■ **Work to be completed**: Repeat everything in the data exactly except images.

■ **Records supplied**:

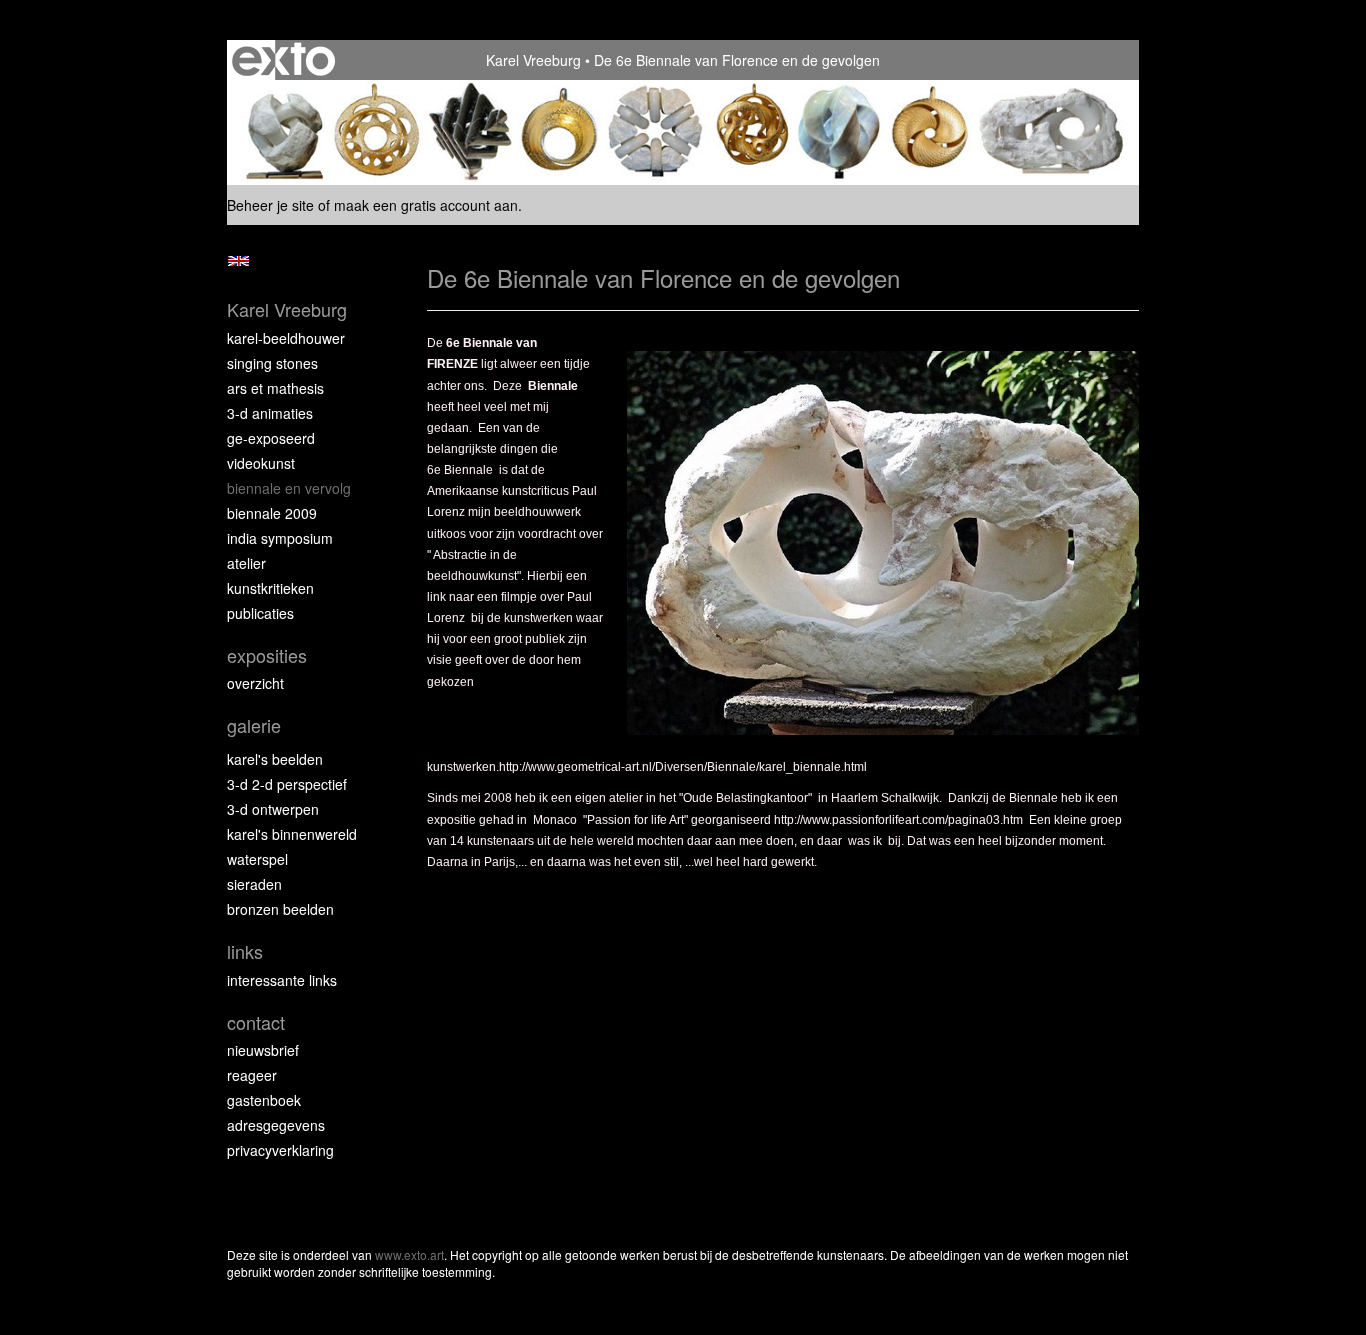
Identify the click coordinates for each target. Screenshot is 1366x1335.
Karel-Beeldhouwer (286, 338)
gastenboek (264, 1100)
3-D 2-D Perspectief (287, 784)
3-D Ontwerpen (273, 809)
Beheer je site (270, 205)
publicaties (260, 613)
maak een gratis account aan (426, 205)
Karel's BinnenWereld (292, 834)
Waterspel (257, 859)
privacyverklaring (280, 1150)
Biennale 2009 (272, 513)
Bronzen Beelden (280, 909)
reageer (252, 1075)
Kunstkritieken (270, 588)
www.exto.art (409, 1254)
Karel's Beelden (275, 759)
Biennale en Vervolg (289, 488)
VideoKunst (261, 463)
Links (245, 951)
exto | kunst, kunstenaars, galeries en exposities (283, 60)
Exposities (267, 655)
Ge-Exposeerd (271, 438)
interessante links (282, 980)
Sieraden (254, 884)
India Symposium (280, 538)
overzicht (255, 683)
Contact (256, 1022)
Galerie (254, 725)
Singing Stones (272, 363)
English (238, 261)
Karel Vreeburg (533, 60)
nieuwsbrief (263, 1050)
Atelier (246, 563)
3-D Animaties (270, 413)
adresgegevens (276, 1125)
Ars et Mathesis (275, 388)
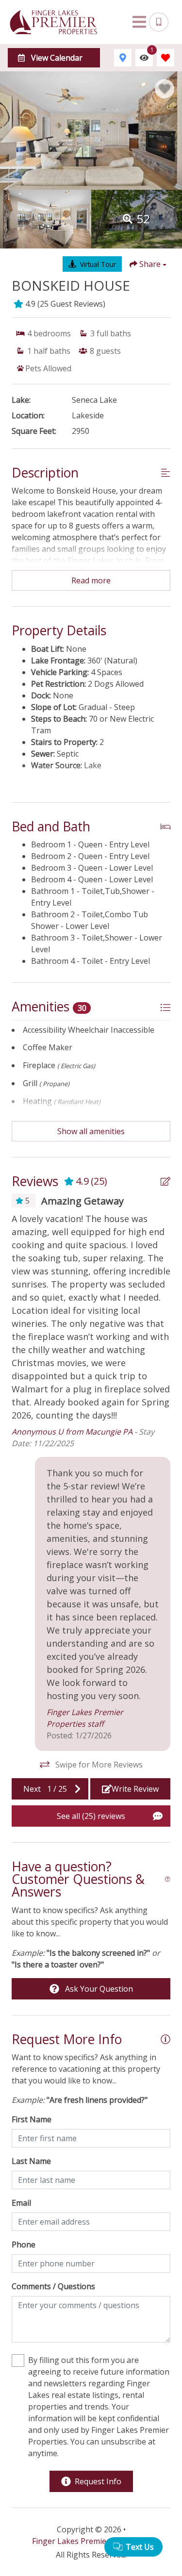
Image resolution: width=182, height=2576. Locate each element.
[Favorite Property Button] (164, 89)
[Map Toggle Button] (123, 57)
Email (21, 2202)
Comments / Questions (53, 2286)
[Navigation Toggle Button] (139, 22)
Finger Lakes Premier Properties (91, 2541)
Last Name (31, 2161)
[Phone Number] (158, 22)
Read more (91, 580)
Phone (23, 2244)
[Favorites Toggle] (165, 57)
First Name (31, 2119)
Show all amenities (91, 1131)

■ **Result for this exercise**:
Identify the click coordinates for each target. Screenshot is 1366x1335.
Karel-Beeldhouwer (286, 338)
gastenboek (264, 1100)
3-D 2-D Perspectief (287, 784)
3-D Ontwerpen (273, 809)
Beheer je site (270, 205)
publicaties (260, 613)
maak een gratis account aan (426, 205)
Karel's BinnenWereld (292, 834)
Waterspel (257, 859)
privacyverklaring (280, 1150)
Biennale 2009 (272, 513)
Bronzen Beelden (280, 909)
reageer (252, 1075)
Kunstkritieken (270, 588)
www.exto.art (409, 1254)
Karel's Beelden (275, 759)
Biennale en Vervolg (289, 488)
VideoKunst (261, 463)
Links (245, 951)
exto | kunst, kunstenaars, galeries en exposities (283, 60)
Exposities (267, 655)
Ge-Exposeerd (271, 438)
interessante links (282, 980)
Sieraden (254, 884)
India Symposium (280, 538)
overzicht (255, 683)
Contact (256, 1022)
Galerie (254, 725)
Singing Stones (272, 363)
English (238, 261)
Karel Vreeburg (533, 60)
nieuwsbrief (263, 1050)
Atelier (246, 563)
3-D Animaties (270, 413)
adresgegevens (276, 1125)
Ars et Mathesis (275, 388)
Image resolution: width=182, height=2576. Locate each element.
[Favorite Property Button] (164, 89)
[Map Toggle Button] (123, 57)
Email (21, 2202)
Comments / Questions (53, 2286)
[Navigation Toggle Button] (139, 22)
Finger Lakes Premier Properties (91, 2541)
Last Name (31, 2161)
[Phone Number] (158, 22)
Read more (91, 580)
Phone (23, 2244)
[Favorites Toggle] (165, 57)
First Name (31, 2119)
Show all amenities (91, 1131)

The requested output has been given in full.